Recently, researchers have actively conducted studies on mobile robot technologies that involve autonomous driving. To implement an automatic mobile robot (e.g., an automated driving vehicle) in traffic, robustly detecting various types of objects such as cars, people, and bicycles in various conditions such as daytime and nighttime is necessary. In this paper, we propose the use of multispectral images as input information for object detection in traffic. Multispectral images are composed of RGB images, near-infrared images, middle-infrared images, and far-infrared images and have multilateral information as a whole. For example, some objects that cannot be visually recognized in the RGB image can be detected in the far-infrared image. To train our multispectral object detection system, we need a multispectral dataset for object detection in traffic. Since such a dataset does not currently exist, in this study we generated our own multispectral dataset. In addition, we propose a multispectral ensemble detection pipeline to fully use the features of multispectral images. The pipeline is divided into two parts: the single-spectral detection model and the ensemble part. We conducted two experiments in this work. In the first experiment, we evaluate our single-spectral object detection model. Our results show that each component in the multispectral image was individually useful for the task of object detection when applied to different types of objects. In the second experiment, we evaluate the entire multispectral object detection system and show that the mean average precision (mAP) of multispectral object detection is 13\% higher than that of RGB-only object detection.
Takumi Karasawa, Kohei Watanabe, Qishen Ha, Antonio Tejero-De-Pablos, Ushiku Yoshitaka and, Tatsuya Harada, "Multispectral Object Detection for Autonomous Vehicles" The 25th Annual ACM International Conference on Multimedia (ACMMM 2017), 2017, (Thematic Workshops)
Contact: karasawa (at) mi.t.u-tokyo.ac.jp, watanabe (at) mi.t.u-tokyo.ac.jp, harada (at) mi.t.u-tokyo.ac.jp
This work addresses the semantic segmentation of images of street scenes for autonomous vehicles based on a new RGB-Thermal dataset, which is also introduced in this paper. An increasing interest in self-driving vehicles has necessitated the adaptation of semantic segmentation for self-driving systems. However, recent research relating to semantic segmentation is mainly based on RGB images acquired during times of poor visibility at night and under adverse weather conditions.
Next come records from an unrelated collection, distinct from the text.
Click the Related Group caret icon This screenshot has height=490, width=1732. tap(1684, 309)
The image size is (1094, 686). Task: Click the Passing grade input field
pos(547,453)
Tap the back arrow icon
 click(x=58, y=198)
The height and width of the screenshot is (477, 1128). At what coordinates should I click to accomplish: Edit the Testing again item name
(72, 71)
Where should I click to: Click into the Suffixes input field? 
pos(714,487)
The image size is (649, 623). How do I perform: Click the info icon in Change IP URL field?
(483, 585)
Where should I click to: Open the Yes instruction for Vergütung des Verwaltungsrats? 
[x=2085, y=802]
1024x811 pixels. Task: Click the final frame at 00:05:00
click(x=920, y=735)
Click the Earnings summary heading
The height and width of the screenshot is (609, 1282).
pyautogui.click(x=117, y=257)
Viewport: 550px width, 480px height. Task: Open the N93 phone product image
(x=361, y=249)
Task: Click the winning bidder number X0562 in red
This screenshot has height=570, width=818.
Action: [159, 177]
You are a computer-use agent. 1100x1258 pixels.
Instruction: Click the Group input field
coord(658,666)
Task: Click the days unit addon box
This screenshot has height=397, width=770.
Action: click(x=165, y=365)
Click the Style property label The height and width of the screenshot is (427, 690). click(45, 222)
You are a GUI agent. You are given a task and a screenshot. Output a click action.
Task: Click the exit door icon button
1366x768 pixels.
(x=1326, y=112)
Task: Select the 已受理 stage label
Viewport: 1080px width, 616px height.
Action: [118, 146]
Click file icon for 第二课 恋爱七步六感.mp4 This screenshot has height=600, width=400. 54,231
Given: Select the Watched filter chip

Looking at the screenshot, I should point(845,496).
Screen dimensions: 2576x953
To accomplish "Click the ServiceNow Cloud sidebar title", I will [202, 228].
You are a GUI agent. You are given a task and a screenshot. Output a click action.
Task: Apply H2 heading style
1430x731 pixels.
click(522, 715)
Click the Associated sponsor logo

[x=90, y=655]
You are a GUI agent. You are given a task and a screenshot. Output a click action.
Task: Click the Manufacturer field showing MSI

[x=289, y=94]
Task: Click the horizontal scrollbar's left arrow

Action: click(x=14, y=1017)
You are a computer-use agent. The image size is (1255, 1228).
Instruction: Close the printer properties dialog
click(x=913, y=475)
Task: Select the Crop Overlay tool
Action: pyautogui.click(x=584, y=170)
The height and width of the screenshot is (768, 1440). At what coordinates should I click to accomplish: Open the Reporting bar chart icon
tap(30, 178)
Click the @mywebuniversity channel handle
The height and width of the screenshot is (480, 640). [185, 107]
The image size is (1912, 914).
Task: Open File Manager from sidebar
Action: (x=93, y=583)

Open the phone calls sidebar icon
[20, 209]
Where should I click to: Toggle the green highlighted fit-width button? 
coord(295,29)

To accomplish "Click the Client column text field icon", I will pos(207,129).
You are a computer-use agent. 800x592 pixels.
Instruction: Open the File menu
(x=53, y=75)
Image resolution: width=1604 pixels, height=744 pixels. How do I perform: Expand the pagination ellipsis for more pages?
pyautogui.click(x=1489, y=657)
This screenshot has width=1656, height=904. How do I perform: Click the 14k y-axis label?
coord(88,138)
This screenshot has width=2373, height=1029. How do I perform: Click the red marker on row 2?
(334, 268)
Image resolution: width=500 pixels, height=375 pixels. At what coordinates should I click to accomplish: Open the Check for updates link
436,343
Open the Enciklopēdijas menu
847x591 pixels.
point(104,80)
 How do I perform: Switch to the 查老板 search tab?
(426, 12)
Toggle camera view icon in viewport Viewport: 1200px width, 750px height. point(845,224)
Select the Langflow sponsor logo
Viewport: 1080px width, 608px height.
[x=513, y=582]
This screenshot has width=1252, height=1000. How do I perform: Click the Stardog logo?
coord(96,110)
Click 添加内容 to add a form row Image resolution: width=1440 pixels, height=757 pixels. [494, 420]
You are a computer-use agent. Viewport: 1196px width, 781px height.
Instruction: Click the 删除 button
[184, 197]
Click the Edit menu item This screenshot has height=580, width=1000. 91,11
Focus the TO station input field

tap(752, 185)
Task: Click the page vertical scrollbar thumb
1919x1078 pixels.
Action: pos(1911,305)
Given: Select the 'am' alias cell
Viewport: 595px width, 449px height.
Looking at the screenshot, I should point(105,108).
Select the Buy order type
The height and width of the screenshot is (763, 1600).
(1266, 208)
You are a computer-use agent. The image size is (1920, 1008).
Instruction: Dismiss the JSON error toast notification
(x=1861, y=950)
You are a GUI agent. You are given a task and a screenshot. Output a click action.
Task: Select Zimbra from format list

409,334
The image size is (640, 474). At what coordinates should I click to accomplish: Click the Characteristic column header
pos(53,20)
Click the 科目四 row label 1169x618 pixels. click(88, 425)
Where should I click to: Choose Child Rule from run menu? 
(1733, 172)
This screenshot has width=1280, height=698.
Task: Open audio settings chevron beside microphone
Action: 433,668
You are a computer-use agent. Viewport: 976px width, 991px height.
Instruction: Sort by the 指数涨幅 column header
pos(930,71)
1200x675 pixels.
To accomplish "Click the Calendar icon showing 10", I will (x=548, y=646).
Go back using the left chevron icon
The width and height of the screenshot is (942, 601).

Furthermore, most of these methods only focused on improving performance while ignoring time consumption. The aforementioned problems prompted us to propose new convolutional neural network architecture for multi-spectral image segmentation that enables the segmentation accuracy to be retained during real-time operation. We benchmarked our method by creating an RGB-Thermal dataset in which thermal and RGB images are combined. We showed that the segmentation accuracy was significantly increased by adding thermal infrared information.
Qishen Ha, Kohei Watanabe, Takumi Karasawa, Ushiku Yoshitaka and, Tatsuya Harada, "MFNet: Towards Real-Time Semantic Segmentation for Autonomous Vehicles with Multi-Spectral Scenes" the 2017 IEEE/RSJ International Conference on Intelligent Robots and Systems (IROS 2017)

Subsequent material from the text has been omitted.